#### Records for this task ####

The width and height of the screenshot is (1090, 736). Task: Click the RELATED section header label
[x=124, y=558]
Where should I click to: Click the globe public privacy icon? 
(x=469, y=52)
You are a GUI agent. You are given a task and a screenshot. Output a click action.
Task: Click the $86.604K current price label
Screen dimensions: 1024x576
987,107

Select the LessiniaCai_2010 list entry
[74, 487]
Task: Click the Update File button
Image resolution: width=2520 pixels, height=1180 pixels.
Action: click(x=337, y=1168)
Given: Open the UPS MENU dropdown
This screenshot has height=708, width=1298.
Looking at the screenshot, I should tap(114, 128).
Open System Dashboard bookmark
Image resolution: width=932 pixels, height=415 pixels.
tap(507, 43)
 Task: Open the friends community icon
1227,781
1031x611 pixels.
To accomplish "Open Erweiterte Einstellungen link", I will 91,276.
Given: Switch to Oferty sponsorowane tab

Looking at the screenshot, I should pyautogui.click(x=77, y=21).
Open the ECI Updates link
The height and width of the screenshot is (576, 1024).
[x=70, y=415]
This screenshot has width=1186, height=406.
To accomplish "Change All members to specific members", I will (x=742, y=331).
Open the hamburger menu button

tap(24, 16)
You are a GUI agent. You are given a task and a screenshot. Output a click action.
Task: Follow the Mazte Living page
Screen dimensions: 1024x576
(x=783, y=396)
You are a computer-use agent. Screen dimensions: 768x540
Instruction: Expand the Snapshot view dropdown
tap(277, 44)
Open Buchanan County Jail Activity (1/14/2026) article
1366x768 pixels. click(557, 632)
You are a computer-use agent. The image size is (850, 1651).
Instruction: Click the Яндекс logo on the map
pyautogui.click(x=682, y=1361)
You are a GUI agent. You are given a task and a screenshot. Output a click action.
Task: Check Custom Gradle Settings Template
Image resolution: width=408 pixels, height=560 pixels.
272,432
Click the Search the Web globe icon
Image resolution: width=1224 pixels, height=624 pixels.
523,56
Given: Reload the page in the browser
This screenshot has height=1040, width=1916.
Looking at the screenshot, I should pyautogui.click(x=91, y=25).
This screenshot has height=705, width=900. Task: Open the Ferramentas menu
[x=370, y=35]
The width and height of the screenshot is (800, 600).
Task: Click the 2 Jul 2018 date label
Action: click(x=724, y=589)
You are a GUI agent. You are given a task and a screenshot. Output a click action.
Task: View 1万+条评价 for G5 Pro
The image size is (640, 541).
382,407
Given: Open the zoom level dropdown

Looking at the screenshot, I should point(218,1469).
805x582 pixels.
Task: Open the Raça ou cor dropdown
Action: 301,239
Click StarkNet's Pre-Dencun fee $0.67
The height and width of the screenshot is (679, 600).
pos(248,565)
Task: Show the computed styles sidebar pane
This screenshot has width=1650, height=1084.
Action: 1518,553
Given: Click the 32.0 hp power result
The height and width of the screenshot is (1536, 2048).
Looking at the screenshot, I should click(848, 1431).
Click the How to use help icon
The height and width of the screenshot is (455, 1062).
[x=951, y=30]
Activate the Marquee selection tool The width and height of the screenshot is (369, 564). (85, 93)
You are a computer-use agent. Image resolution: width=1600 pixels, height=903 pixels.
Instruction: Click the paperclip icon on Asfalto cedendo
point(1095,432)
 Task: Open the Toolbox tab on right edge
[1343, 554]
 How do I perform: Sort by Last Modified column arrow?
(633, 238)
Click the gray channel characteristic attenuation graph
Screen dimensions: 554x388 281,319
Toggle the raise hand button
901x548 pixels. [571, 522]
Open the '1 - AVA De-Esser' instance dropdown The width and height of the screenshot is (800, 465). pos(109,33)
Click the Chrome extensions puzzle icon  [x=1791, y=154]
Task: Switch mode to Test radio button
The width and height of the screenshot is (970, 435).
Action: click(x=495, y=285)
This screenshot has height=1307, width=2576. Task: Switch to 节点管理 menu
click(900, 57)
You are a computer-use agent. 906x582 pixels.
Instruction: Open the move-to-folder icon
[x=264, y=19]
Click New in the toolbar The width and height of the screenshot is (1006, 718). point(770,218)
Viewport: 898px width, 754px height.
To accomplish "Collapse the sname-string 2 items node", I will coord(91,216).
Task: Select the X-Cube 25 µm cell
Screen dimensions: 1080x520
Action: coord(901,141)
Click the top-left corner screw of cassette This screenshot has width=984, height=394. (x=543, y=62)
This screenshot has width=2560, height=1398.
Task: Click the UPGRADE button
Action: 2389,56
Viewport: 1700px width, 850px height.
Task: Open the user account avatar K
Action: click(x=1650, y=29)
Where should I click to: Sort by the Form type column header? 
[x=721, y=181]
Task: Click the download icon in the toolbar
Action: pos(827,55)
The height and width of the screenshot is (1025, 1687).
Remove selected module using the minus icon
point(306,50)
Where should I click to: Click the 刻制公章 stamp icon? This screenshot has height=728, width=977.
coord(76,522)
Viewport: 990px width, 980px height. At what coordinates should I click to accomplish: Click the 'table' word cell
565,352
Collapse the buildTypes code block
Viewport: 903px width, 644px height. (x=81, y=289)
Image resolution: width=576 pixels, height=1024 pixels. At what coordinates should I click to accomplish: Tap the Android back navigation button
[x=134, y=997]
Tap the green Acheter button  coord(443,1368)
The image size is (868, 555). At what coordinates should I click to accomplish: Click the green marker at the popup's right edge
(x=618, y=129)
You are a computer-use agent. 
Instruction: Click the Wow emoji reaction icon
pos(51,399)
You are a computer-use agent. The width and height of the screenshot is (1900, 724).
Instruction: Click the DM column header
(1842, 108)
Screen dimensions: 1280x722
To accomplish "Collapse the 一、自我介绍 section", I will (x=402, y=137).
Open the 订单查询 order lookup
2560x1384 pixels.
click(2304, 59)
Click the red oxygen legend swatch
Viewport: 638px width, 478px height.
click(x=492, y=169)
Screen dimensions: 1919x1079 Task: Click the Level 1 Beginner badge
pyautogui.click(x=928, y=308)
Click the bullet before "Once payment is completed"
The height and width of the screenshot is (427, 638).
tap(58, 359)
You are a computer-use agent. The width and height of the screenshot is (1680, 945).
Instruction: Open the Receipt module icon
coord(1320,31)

####

Write out, word for word, every line from the one containing "Given: Reload the page in the browser" down to the one containing "Activate the Marquee", with both of those lines included.

Solution to the exercise>
Given: Reload the page in the browser
This screenshot has height=1040, width=1916.
Looking at the screenshot, I should pyautogui.click(x=91, y=25).
This screenshot has height=705, width=900. Task: Open the Ferramentas menu
[x=370, y=35]
The width and height of the screenshot is (800, 600).
Task: Click the 2 Jul 2018 date label
Action: click(x=724, y=589)
You are a GUI agent. You are given a task and a screenshot. Output a click action.
Task: View 1万+条评价 for G5 Pro
The image size is (640, 541).
382,407
Given: Open the zoom level dropdown

Looking at the screenshot, I should point(218,1469).
805x582 pixels.
Task: Open the Raça ou cor dropdown
Action: 301,239
Click StarkNet's Pre-Dencun fee $0.67
The height and width of the screenshot is (679, 600).
pos(248,565)
Task: Show the computed styles sidebar pane
This screenshot has width=1650, height=1084.
Action: 1518,553
Given: Click the 32.0 hp power result
The height and width of the screenshot is (1536, 2048).
Looking at the screenshot, I should click(848, 1431).
Click the How to use help icon
The height and width of the screenshot is (455, 1062).
[x=951, y=30]
Activate the Marquee selection tool The width and height of the screenshot is (369, 564). (85, 93)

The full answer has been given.